Text block →
Suddenly finding yourself in the senior-citizen category can be a rude shock, but this age, like all other times of your life, has both its little joys and sorrows
Wearing a tight pair of jeans and a Uniqlo duffel, fuchsia pink ring-binder stuffed with notes about Existentialism under my arm, I stride into the university, the typical undergraduate.
Changing classroom between seminars, I catch sight of a reflection in a glass door. Looking back at me is not a fresh-faced young student, but an elderly woman. For a split second I wonder who that woman is. Someone coming up behind me, perhaps?
But, of course, that undergraduate is me — who any day now will be entitled to free prescriptions on the NHS and cut-price tickets at my local cinema: having just celebrated my 60th birthday.
It's all very well for Cherie Lunghi to talk about "60 being the new 40" and to insist that we should "accept the inevitable". Certainly, as I age, I find the disparity between how I feel on the inside and how I look on the outside grows ever greater.
Living life to the fullest
Right now, I can't decide whether my 60th birthday is a milestone or a millstone. It's scary heading for senior citizenship in a society that places so much premium on being young, in which women of my age are invisible — unless, of course, they happen to be called Meryl Streep or Helen Mirren.
Facing up to mortality is not something that concerns me. What I want to know is how to live life as a sixty-something to the full, without behaving like a fool. Should I succumb to ageing gracefully or is disgracefully the way to go? Or is there a middle way?
There's no road map for being a woman of 60-plus today. It strikes me there's a good, a bad and an ugly to this state of affairs. On the upside, far from slowing down, for many women fun and freedom beckon in their seventh decade, once your children have flown the nest. By the time they were in their sixties, my mum and dad had given up globetrotting and settled for a holiday apartment in Spain. Contrast that with the fact that several of my friends are organising adult gap years or busily spending the kids' inheritance on exotic treks to visit the gorillas in Rwanda. My friends still manage to find things to wear at Topshop or H&M, and swap clothes with their daughters.
And if, at 60, my mother was still gossiping with friends over coffee or, indeed, the fence, women of my age are doing it on Facebook, relishing the world of social networking.
I've discovered that I'm a far better student at 60 than I was at 18, when I dropped out of university. More focused, more confident, better able to analyse, question and contribute.

Screenshot grounding data →
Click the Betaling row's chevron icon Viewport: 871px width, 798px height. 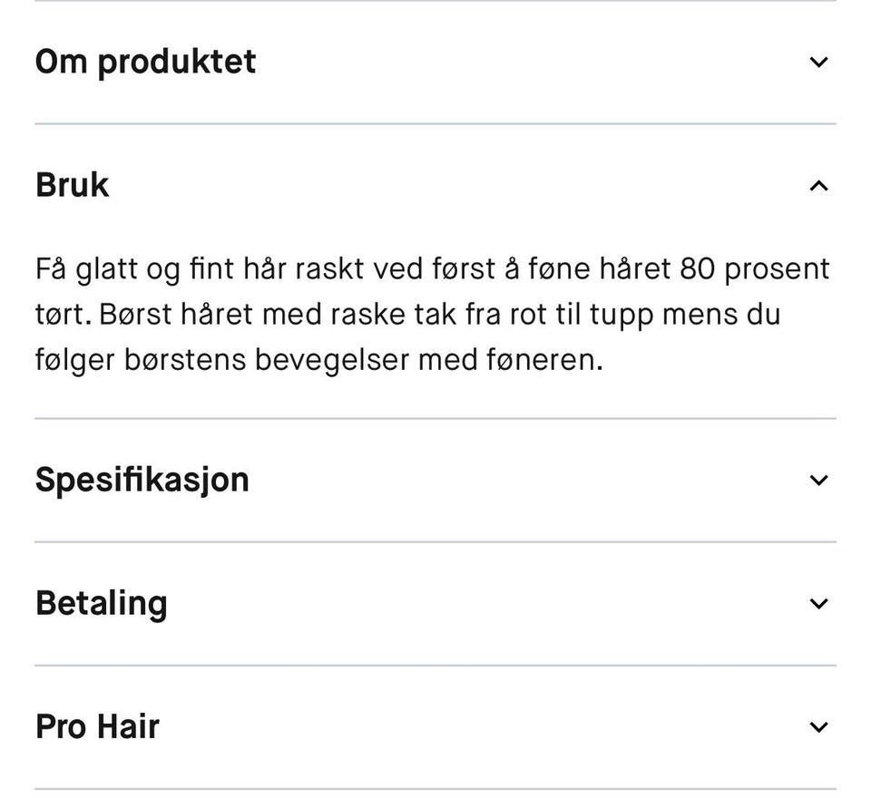[818, 604]
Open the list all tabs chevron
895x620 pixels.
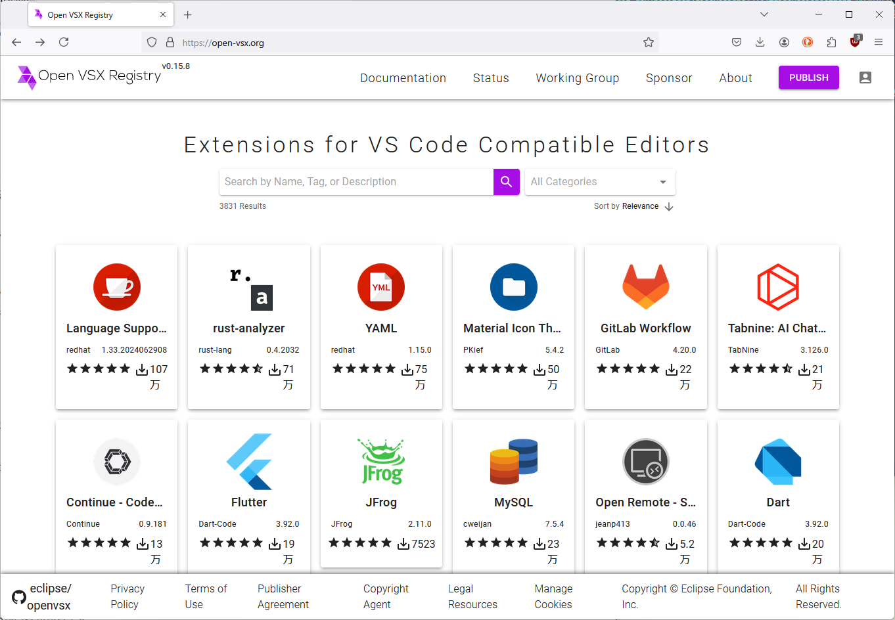tap(764, 14)
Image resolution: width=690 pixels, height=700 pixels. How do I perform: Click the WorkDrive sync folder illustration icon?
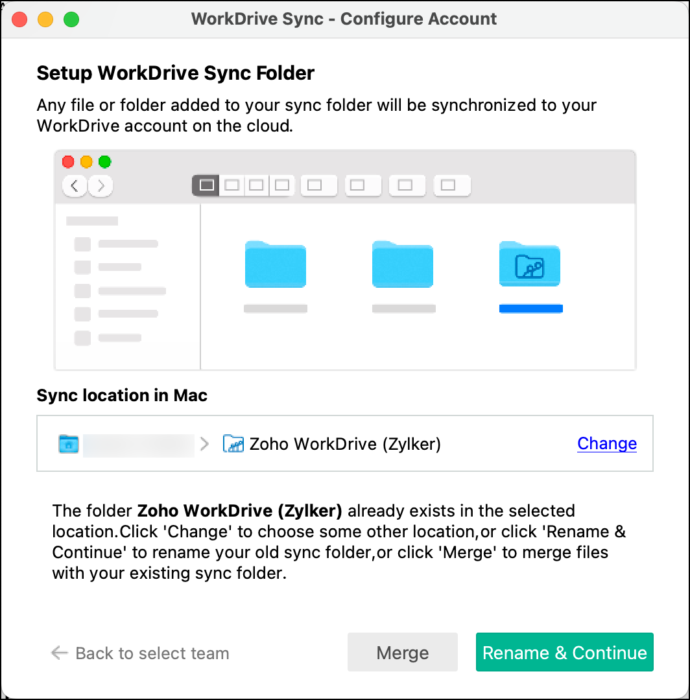tap(529, 264)
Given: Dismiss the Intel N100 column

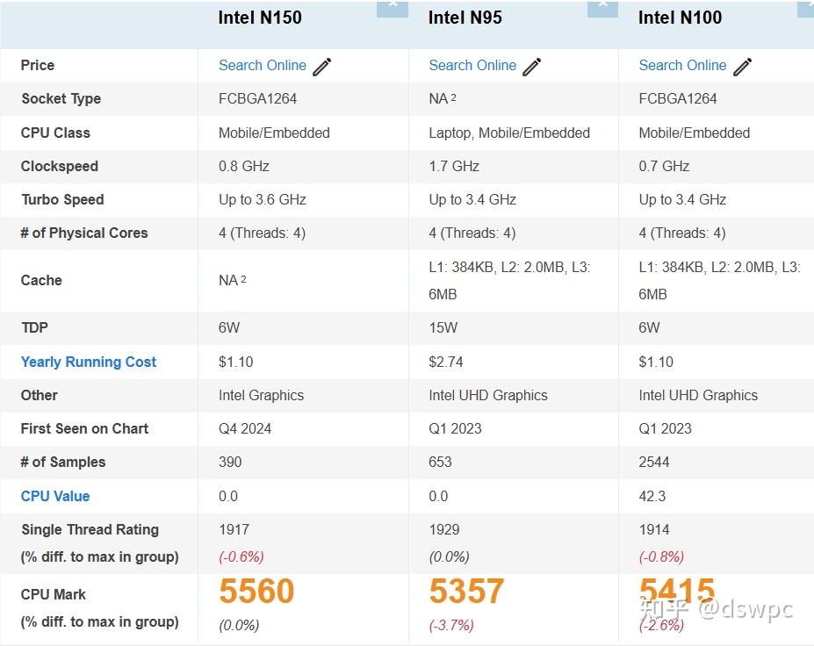Looking at the screenshot, I should point(807,5).
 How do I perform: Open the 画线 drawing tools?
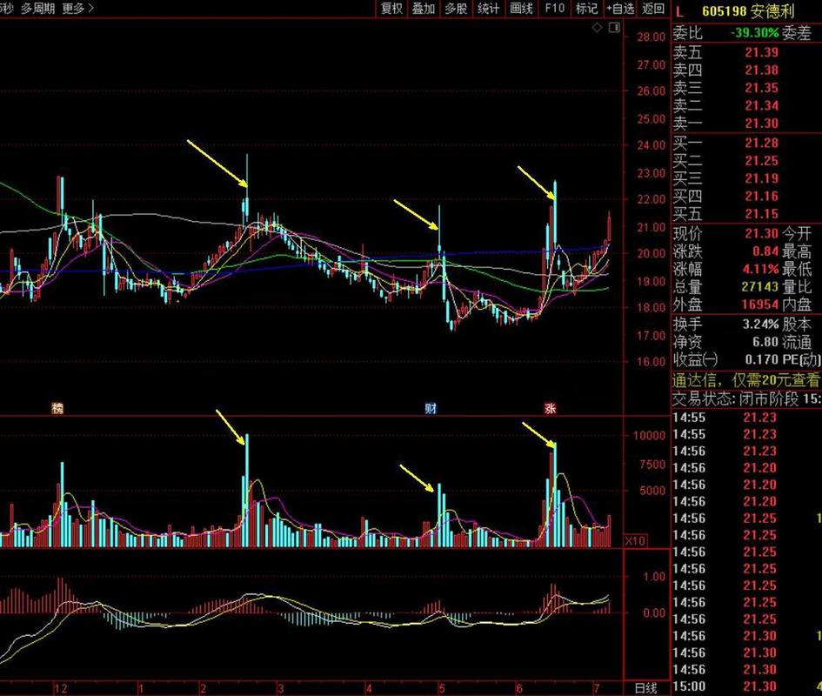(x=521, y=9)
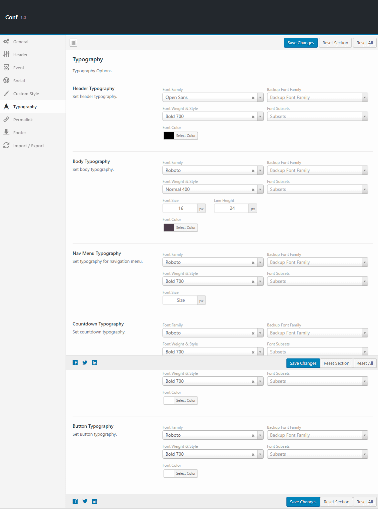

Work task 1 → In the essay on turning 60, what had the writer's parents settled for by the time they were in their sixties?
Work task 2 → From the essay on turning 60, extract the passage between "Changing classroom between" and "behind me, perhaps?", inclusive.
Work only from the essay on turning 60.

Your response 1 → A holiday apartment in Spain.

Your response 2 →
Changing classroom between seminars, I catch sight of a reflection in a glass door. Looking back at me is not a fresh-faced young student, but an elderly woman. For a split second I wonder who that woman is. Someone coming up behind me, perhaps?